Em Porto Alegre, a concepção ultraliberal e seu receituário de austeridade, privatização e de aprofundamento da dominação rentista-financeira está baseada em uma dupla estratégia: de um lado, a destruição do que resta de instituições que representam o período das “administrações populares”, especialmente do Orçamento Participativo; e, de outro, a continuidade da adoção de mecanismos de legalização da reforma ultraliberal do Estado, incluindo a alienação privada dos bens comuns e ativos públicos.
No pós-pandemia urge a retomada de um projeto de desenvolvimento, redistributivo e inclusivo em construção na sociedade brasileira. Este tem sido discutido no plano econômico em torno de duas posições: a primeira seria a retomada do crescimento econômico pelo aumento da nossa competitividade (gap tecnológico e ajuste de custos), a segunda orientando-se pela alavancagem de um ciclo investimentos orientados (ainda que não exclusivamente) para a resolução das necessidades fundamentais da população, gerando emprego, renda e bem-estar. Notadamente saúde, transferências de renda e educação. Há a necessidade de expandir esta visão para incluir o bem-estar urbano, em especial o saneamento, a habitação e a mobilidade urbana. Ou seja, para um projeto da reforma urbana e de direito à cidade e suas gramáticas do “urbanismo redistributivo-inclusivo”, orientado pela redução das desigualdades de oportunidades e pela promoção do bem-estar urbano.
Entretanto, as posições dominantes nas alianças que governam o país, o estado e o município têm tomado outro caminho, qual seja a retomada da estratégia baseada na “cidade como máquina de crescimento”, de facilitação dos negócios imobiliários, aliada à opção pelo “urbanismo da austeridade” (políticas de privatização, austeridade e financeirização em nível local) e do “urbanismo militar” (vigilância e repressão, contenção do conflito urbano, necropolítica urbana).
Assim, como forma de resgate do projeto de cidade democrática, inclusiva e sustentável, propomos desencadear a reflexão coletiva sobre a reforma urbana e o direito à cidade no contexto de crise do capitalismo brasileiro (financeirização, desindustrialização, reprimarização e reperiferização) e da crise estrutural do capital.
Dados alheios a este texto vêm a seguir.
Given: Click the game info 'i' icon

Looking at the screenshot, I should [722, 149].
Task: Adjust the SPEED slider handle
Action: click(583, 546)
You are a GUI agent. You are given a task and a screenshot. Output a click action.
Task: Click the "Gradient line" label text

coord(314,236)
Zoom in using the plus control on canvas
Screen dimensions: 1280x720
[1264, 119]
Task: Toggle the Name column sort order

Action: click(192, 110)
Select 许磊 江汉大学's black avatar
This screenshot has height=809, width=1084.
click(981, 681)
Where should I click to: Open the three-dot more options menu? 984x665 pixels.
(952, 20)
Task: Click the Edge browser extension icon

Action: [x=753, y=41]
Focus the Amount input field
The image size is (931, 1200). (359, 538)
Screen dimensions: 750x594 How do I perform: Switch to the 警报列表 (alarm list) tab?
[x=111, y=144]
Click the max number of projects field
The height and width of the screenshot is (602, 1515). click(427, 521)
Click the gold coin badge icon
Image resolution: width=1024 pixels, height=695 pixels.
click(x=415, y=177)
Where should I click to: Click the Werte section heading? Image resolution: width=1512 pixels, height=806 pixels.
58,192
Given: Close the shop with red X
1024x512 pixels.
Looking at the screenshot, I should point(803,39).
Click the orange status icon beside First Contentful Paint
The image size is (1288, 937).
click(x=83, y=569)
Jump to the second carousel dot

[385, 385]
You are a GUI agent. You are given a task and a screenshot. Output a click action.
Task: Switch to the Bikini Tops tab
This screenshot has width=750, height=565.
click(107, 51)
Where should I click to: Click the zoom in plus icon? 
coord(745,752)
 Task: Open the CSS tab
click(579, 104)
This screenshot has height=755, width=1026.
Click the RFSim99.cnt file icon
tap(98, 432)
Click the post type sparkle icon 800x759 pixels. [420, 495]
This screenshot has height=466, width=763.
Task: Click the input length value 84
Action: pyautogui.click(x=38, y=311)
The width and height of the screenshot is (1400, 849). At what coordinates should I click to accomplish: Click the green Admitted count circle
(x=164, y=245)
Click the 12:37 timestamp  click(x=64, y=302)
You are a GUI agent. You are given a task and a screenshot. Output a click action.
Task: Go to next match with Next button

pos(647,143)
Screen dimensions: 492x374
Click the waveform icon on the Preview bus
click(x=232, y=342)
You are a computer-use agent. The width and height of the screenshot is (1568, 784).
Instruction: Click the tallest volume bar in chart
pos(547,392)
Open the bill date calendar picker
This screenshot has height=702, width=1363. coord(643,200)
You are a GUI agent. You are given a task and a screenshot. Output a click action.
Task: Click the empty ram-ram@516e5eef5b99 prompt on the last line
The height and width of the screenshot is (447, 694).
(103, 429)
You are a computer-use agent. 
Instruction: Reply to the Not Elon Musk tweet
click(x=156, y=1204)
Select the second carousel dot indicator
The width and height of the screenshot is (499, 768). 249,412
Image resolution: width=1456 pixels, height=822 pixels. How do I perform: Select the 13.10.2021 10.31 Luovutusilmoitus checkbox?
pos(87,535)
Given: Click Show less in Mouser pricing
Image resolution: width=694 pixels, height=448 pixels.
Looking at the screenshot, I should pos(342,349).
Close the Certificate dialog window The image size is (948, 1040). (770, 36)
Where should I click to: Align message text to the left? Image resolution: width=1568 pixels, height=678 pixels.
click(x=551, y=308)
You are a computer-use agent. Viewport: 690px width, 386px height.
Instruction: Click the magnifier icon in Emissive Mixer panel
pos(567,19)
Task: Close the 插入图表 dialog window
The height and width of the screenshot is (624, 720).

Também em função das questões disruptivas emergentes como as novas formas de organização do capital baseadas na dominância financeira-informacional-digital e suas repercussões na produção do espaço, no mundo do trabalho e nas políticas territoriais. Outra preocupação é trazer para a discussão a questão da emergência climática e do meio ambiente urbano, além de questões sanitárias (os efeitos duradouros da pandemia), da segurança alimentar e do acesso aos recursos hídricos e da salvaguarda dos bens públicos - alvos da cobiça de corporações privadas - como “comuns urbanos”.
Com esta reflexão estamos colaborando para a construção de uma contra narrativa progressista e redistributiva da produção da cidade, com vocação a ter legitimidade e poder simbólico no debate acadêmico e político. A crise econômica e a crise sanitária e suas respectivas consequências presentes e futuras podem ser elementos mobilizadores para a legitimação desta contra narrativa.
Por fim, nos dispomos a apresentar propostas concretas de projetos, regulações, instrumentos e ações que podem ser adotadas com a finalidade de avançar na realização dos objetivos da reforma urbana e que, na medida do possível, possam impulsionar as dinâmicas de enfrentamento dos efeitos da crise econômica e social e da mudança política em nossa metrópole e no Brasil.
* Este é um artigo de opinião. A visão dos autores não necessariamente expressa a linha editorial do jornal Brasil de Fato.